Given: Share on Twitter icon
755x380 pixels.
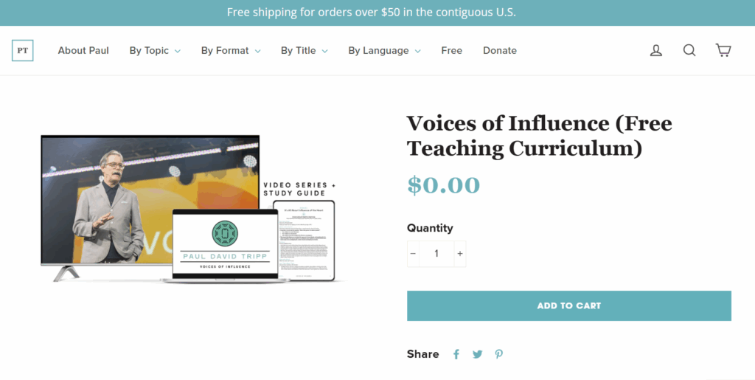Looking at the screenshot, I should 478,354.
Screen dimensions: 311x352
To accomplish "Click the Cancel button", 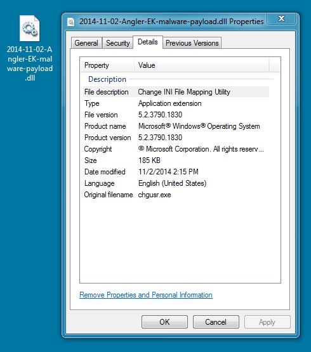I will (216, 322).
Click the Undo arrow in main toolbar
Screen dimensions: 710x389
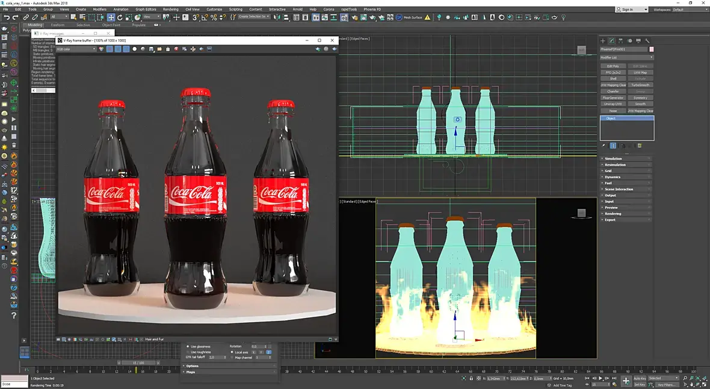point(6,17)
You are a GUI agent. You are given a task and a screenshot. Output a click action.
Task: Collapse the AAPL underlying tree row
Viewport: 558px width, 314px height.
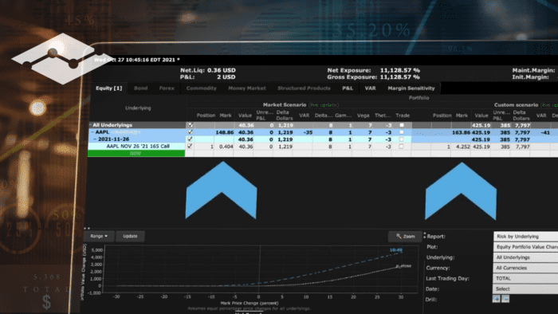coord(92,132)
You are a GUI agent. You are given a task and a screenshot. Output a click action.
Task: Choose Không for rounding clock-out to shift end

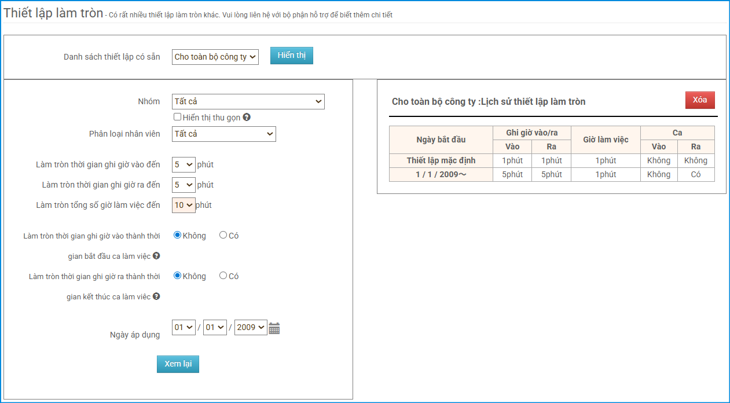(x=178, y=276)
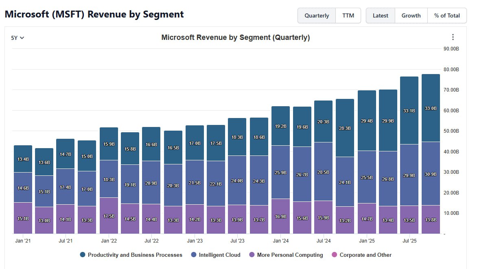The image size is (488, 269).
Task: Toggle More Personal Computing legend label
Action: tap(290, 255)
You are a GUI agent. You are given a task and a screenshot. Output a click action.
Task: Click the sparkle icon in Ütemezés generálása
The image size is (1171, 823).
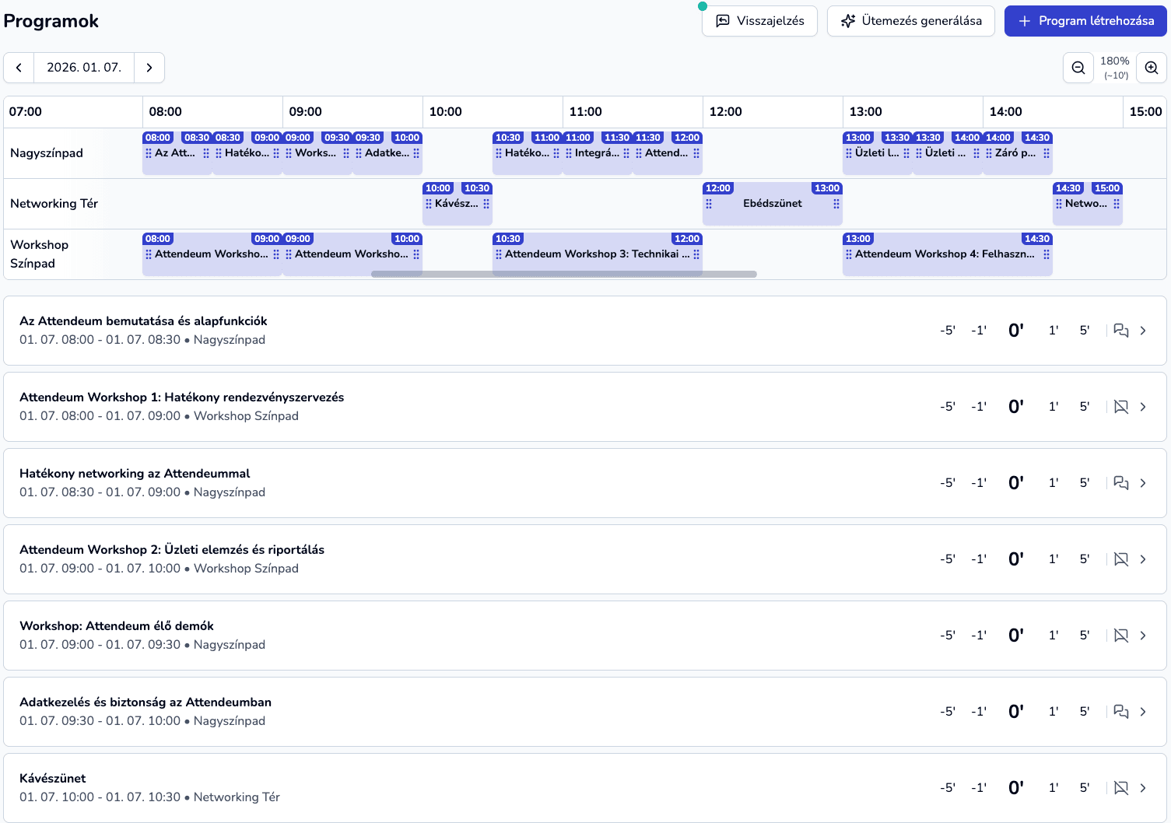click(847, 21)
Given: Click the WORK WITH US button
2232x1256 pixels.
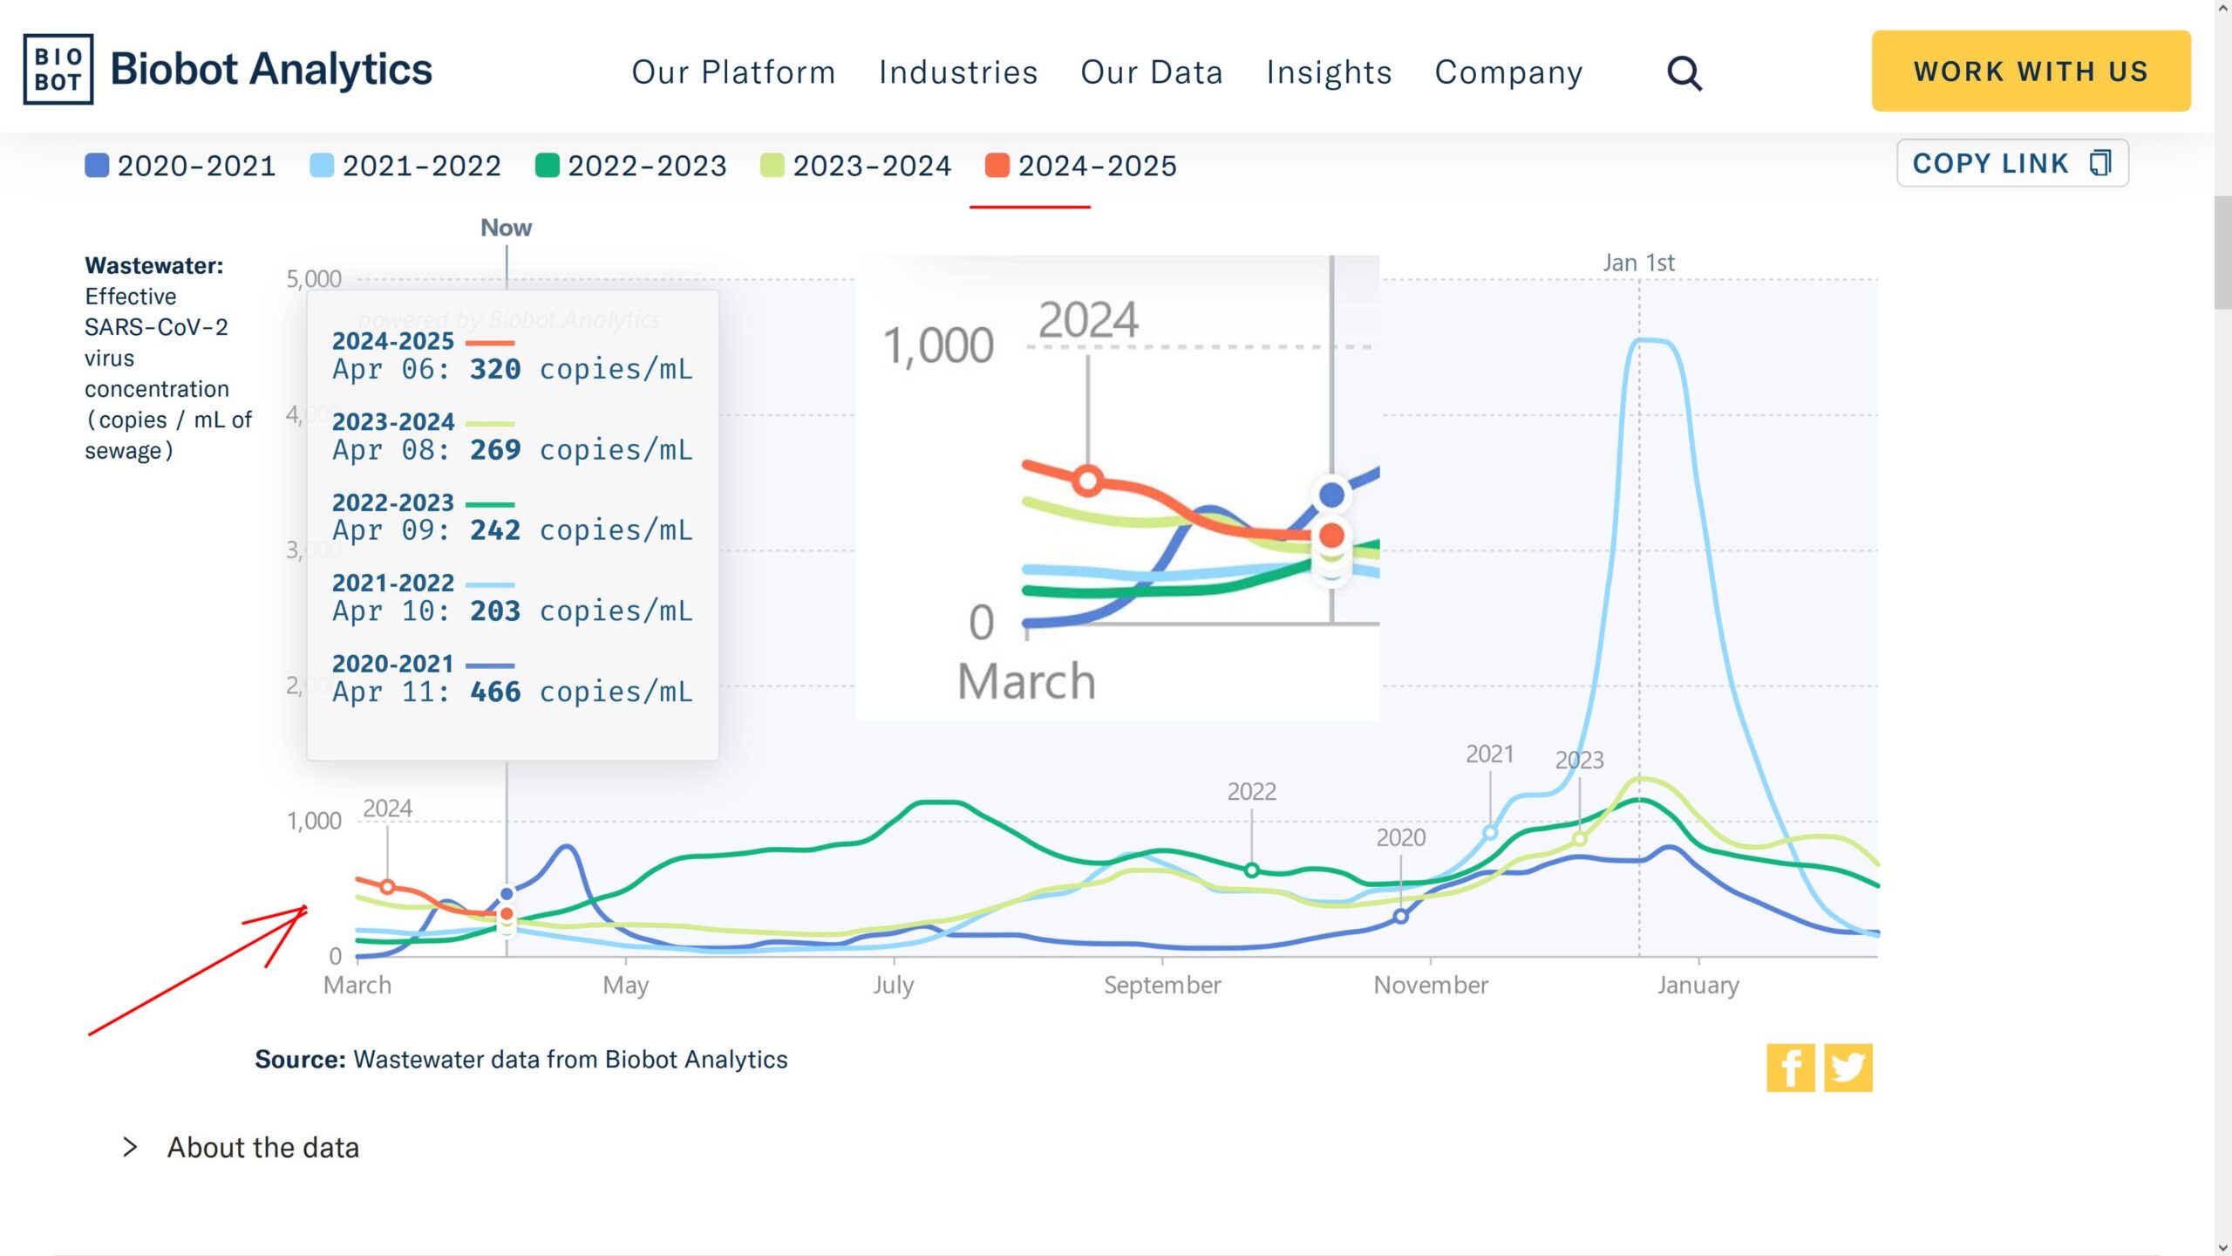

Stated problem: Update the entries starting at the line that has "Given: Click the WORK WITH US button" and running through the end, swapping "WORK WITH US" for "JOIN OUR TEAM" and leaving everything else as is. Leave the pictures out of your answer.

Exercise response:
Given: Click the JOIN OUR TEAM button
2232x1256 pixels.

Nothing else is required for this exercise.